# Investment/Immigration lawyer in Canary Islands recommendation, please



## TSN.IMM (May 13, 2013)

I am looking for a reliable investment and immigration lawyer in Canary Islands, preferable in Gran Canary or Tenerife. Could any one here give me a recommendation, please?


----------



## maxd (Mar 22, 2009)

Do you wan to buy a property for 500k for residency?


----------



## TSN.IMM (May 13, 2013)

maxd said:


> Do you wan to buy a property for 500k for residency?


I am considering it together with another option of getting residency via investing in a business creating jobs. At this stage, investing in a business has my higher priority since it allows me to work for income and I do have business idea which I think feasible in Canary islands.


----------



## 90199 (Mar 21, 2010)

I live iive the archipelago, cannot specifically recommend any , but if you google,

Abogado de inmigracion Islas Canarias

Abogado de inversiones Islas Canarias

you will see there are many sites, good luck with your venture!!


----------



## TSN.IMM (May 13, 2013)

Hepa said:


> I live iive the archipelago, cannot specifically recommend any , but if you google,
> 
> Abogado de inmigracion Islas Canarias
> 
> ...


Thanks, Hepa! Have you ever heard of De Cota Law and Strong Abogados? Are they good? They have branch offices in Tenerife.


----------



## 90199 (Mar 21, 2010)

______________________________

• Task to complete: Write out the passage of the forum thread about finding a lawyer in the Canary Islands from "I am looking" up to and including "a recommendation, please?", keeping every word and mark unchanged.

• Data block:
______________________________

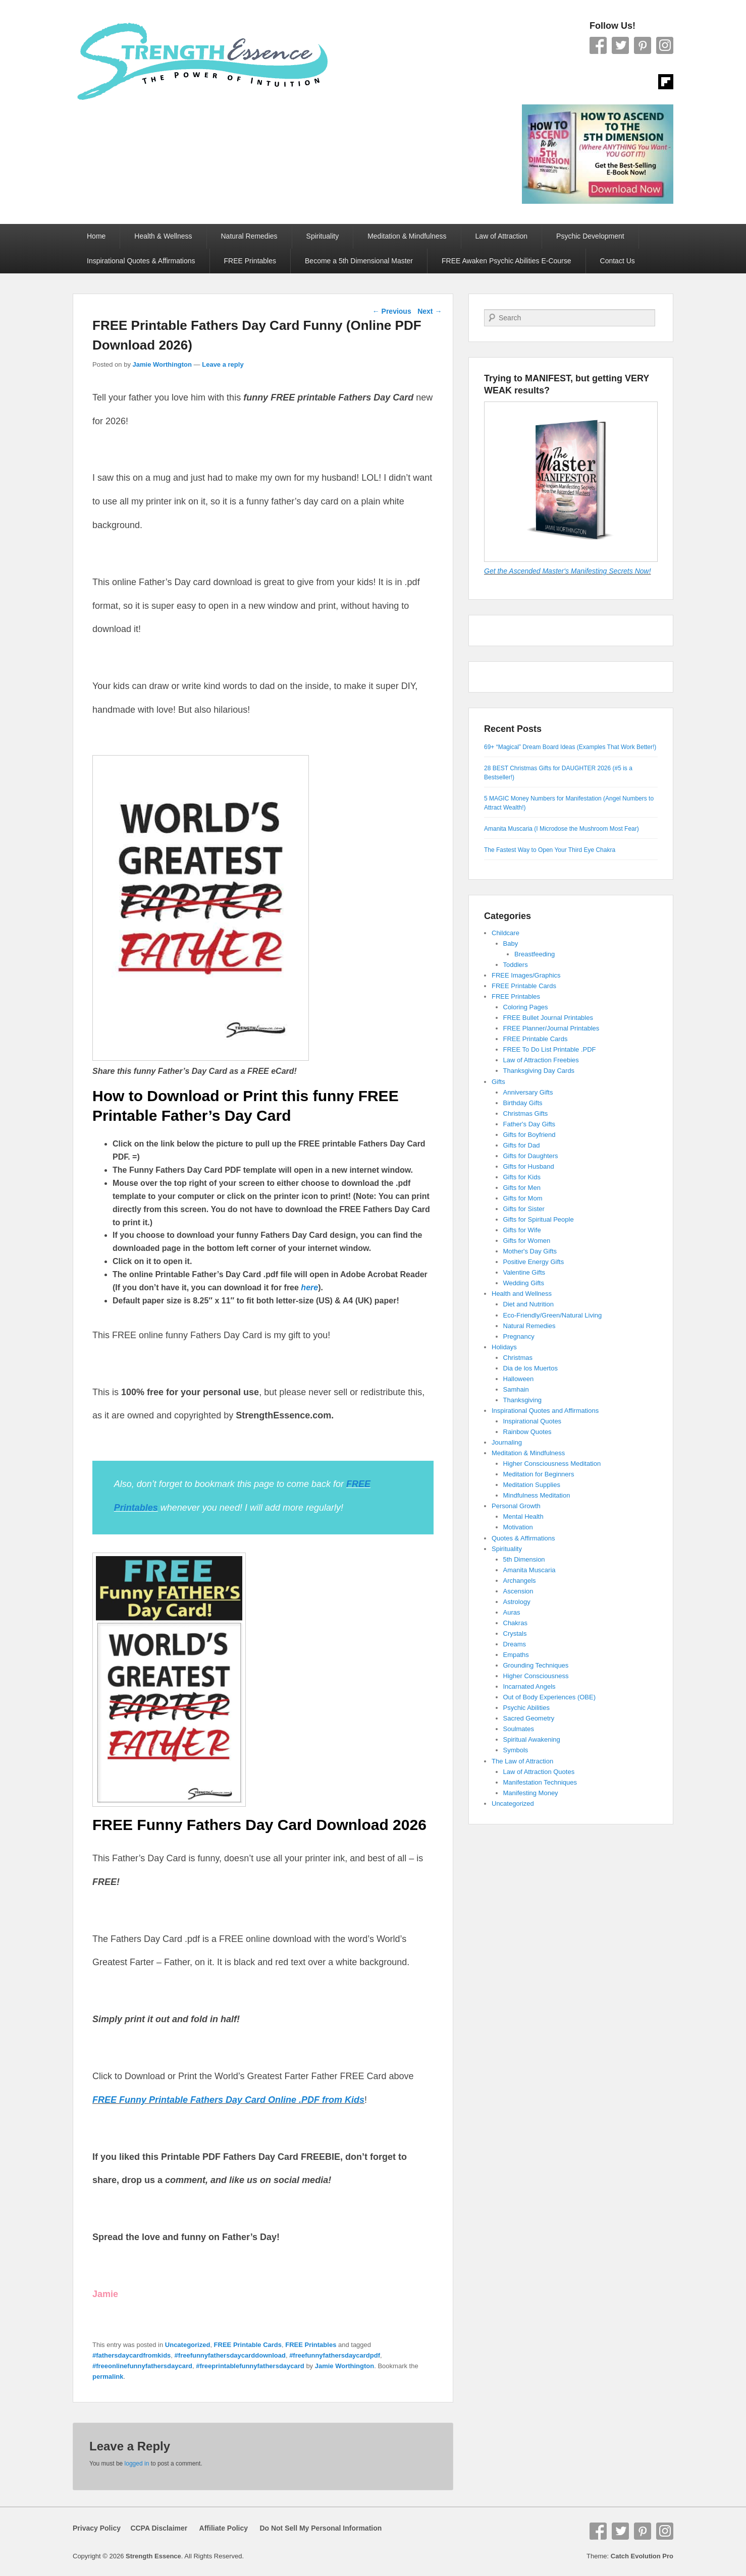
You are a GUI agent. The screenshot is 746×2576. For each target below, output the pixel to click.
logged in (137, 2463)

______________________________

• Full answer:
I am looking for a reliable investment and immigration lawyer in Canary Islands, preferable in Gran Canary or Tenerife. Could any one here give me a recommendation, please?